Here is shot of the mess we made of the yard from across street.

Next we dug out the soil in the shape of the new bathroom pipes and filled the bottom with gravel. The gravel will help us make sure we have the right amount of slope on each pipe so that the "water" will run smoothly out of the house.

Here are the new pipes. The shower is on the left and the toilet is on the right. The pipe headed toward the lower left is the bathroom sink and the pipe headed toward the lower right is going to the kitchen and what will be the junction of pipes to the upstairs. The pipe that disappears under the concrete heads out of the house in our new trench.

Here’s another angle. The bathroom sink pipe is on the right and the pipe on the left is headed to the kitchen where the old nasty pipes in the first few pictures came up.

Here’s the new sewer pipe running through the master bedroom and out the front of the house.

Back at the giant hole in our front yard Kevin and his dad attached a new PVC pipe to the existing city pipe.

Here you can see the new sewer pipe (the large white one on the right) and the new water line (thin black pipe on the left). The shut off valve from the city connection to the house is located where the pipe is sticking out of the ground at the bottom of the picture.

Here’s the new pipe running through our trench, now connecting the house pipes to the city pipes. Yay!

Here is the new sewer pipe leading to where the upstairs bathroom will be. Next to it is the new water pipe and hose bib. Both of these pipes will be inside the wall separating the kitchen from the mud room.

With the hard part out of the way we filled in the trenches in the concrete slab with all the busted terracotta and concrete.

On top of the broken concrete and dirt we placed a layer of plastic sheeting as a vapor barrier to keep moisture away from the concrete. We placed wire mesh on top of the vapor barrier then drilled and pinned rebar into the old slab around the perimeter. The rebar is used to tie the new concrete in with the old and ensures a strong hold.

We did the same things for the trench in the master bedroom.

We also filled in the trench and the giant hole in the front yard.

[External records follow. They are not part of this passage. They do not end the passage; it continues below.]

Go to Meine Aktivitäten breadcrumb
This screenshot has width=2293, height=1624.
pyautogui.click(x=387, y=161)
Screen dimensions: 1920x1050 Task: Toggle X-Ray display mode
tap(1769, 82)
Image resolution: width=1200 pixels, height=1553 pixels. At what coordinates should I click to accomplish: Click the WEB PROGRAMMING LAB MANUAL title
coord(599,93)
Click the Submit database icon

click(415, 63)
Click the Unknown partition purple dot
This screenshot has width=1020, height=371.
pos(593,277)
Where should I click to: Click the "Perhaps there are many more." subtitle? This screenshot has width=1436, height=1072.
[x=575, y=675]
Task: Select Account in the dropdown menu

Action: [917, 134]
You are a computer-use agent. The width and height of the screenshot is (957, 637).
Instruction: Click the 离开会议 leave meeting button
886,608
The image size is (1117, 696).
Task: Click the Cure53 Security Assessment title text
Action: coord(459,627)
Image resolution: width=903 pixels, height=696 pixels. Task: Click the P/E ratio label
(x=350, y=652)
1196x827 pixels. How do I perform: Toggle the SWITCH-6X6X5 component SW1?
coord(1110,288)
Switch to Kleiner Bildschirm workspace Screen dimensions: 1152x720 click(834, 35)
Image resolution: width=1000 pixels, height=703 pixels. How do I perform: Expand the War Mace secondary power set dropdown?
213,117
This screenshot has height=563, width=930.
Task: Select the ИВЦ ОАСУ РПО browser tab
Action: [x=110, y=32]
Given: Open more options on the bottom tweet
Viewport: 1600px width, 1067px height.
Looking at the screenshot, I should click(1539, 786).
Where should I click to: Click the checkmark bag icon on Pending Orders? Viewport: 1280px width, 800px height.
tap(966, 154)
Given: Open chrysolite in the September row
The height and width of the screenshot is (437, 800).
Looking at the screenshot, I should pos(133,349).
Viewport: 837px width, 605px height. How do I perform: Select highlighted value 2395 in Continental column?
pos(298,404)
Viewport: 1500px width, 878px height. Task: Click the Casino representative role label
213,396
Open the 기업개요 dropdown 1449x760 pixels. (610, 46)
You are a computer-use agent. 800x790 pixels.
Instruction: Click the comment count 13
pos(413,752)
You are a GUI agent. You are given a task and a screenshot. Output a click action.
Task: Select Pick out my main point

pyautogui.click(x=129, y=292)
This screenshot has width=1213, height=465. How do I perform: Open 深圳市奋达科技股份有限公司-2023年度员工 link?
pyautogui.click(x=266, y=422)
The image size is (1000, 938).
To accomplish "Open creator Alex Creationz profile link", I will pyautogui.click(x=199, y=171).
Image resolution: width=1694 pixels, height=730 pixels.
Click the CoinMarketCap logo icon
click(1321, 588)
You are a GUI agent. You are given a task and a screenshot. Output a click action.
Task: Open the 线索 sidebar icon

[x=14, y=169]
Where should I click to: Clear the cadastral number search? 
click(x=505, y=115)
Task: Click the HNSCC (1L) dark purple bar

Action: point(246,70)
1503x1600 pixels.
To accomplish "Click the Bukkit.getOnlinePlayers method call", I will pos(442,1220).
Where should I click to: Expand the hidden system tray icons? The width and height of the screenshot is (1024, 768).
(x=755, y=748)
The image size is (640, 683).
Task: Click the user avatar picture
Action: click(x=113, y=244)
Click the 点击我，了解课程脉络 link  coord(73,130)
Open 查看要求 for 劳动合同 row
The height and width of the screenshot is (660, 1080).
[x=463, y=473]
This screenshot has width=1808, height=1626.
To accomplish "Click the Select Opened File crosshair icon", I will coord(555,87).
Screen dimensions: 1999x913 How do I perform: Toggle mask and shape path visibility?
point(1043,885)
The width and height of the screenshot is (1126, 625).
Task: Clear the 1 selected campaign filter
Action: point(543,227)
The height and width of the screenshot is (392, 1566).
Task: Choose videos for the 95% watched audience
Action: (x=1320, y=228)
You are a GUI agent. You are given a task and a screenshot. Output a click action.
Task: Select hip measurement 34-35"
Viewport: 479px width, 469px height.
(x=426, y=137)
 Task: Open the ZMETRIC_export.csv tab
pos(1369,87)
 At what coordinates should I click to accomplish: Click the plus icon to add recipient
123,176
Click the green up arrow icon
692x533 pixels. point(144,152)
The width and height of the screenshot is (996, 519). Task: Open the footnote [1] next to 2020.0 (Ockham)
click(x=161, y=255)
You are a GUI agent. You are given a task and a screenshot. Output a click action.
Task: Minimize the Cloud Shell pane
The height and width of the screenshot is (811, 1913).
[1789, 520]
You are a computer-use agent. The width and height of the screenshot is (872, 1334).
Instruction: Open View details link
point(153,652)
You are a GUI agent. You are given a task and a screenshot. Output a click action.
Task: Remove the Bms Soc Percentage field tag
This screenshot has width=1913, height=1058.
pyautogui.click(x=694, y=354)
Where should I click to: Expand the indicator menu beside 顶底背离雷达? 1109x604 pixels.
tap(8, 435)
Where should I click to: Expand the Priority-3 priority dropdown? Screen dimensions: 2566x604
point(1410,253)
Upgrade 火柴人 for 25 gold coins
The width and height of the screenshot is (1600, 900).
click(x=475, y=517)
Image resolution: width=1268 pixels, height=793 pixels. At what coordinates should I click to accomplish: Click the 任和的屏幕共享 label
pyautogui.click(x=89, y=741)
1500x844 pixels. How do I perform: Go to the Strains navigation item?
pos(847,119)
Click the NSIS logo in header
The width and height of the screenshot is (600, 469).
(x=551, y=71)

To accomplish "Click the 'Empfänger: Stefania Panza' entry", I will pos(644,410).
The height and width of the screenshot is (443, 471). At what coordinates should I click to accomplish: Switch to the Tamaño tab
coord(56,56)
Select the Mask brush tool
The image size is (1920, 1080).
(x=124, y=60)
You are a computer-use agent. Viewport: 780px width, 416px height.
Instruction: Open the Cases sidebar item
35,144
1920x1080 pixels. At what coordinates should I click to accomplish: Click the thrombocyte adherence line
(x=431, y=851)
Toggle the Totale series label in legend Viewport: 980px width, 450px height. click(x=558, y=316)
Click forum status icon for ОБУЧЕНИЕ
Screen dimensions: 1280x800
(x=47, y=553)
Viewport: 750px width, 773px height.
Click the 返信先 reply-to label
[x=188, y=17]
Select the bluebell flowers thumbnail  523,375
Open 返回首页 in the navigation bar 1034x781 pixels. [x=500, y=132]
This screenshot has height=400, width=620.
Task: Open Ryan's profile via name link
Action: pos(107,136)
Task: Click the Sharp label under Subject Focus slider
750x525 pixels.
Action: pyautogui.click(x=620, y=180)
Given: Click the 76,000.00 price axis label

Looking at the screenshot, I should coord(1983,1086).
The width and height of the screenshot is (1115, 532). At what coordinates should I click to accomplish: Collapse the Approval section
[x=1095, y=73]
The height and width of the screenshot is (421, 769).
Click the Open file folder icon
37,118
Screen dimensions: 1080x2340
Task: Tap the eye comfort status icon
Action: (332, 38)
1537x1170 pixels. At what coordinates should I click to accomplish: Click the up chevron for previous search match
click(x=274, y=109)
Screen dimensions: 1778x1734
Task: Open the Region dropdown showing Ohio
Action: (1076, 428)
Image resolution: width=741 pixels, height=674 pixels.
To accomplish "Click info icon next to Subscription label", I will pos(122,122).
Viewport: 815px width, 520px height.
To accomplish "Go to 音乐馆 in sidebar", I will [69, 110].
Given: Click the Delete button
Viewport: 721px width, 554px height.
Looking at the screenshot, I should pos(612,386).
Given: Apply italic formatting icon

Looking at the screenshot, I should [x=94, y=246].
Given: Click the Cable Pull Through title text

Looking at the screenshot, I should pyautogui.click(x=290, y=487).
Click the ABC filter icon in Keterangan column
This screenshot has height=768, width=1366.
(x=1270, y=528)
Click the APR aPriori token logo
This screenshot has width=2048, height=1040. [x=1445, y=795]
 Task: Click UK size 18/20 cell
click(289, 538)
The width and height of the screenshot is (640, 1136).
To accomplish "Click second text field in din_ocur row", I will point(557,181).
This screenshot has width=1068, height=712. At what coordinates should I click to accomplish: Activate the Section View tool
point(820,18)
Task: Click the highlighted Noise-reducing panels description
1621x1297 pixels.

Time to call the concrete people! Kevin knocked off some of the sheeting and they pulled the truck right up to the house and in through the front wall. This saved us about 98743957 trips with a wheelbarrow!

We filled the trenches with concrete…and Carson (Dad's Golden Retriever) helped tremendously by supervising the job.

Using 2x4’s and trowels we smoothed out the wet concrete to make sure it was perfectly level with the original concrete.


After smoothing and leveling it out it was time to let it dry. Within 24 hours it’s usually dry enough to walk on. The inside layers of the concrete cure over time and within 30 days it’s strong enough to park a truck on it. We didn’t test that theory though.

All dry! In fact it looks like we never busted it up in the first place. Go team!

The sewer and water line replacement took a lot of hard work and was a very time consuming project we didn’t anticipate. It was a great experience though! One that we never want to do again. Ok, let's be honest...I think it was a great experience because KEVIN and his Dad busted the majority of the concrete and dug 95% of the indoor trenches! Next, we'll show you some major progress with the roof and rear dormer!


Michael F. Walsh said...

There really is only one appropriate comment to make and I am proud to do so.....



Kevin said...

Thanks Mike, somebody HAD to say it! Haha!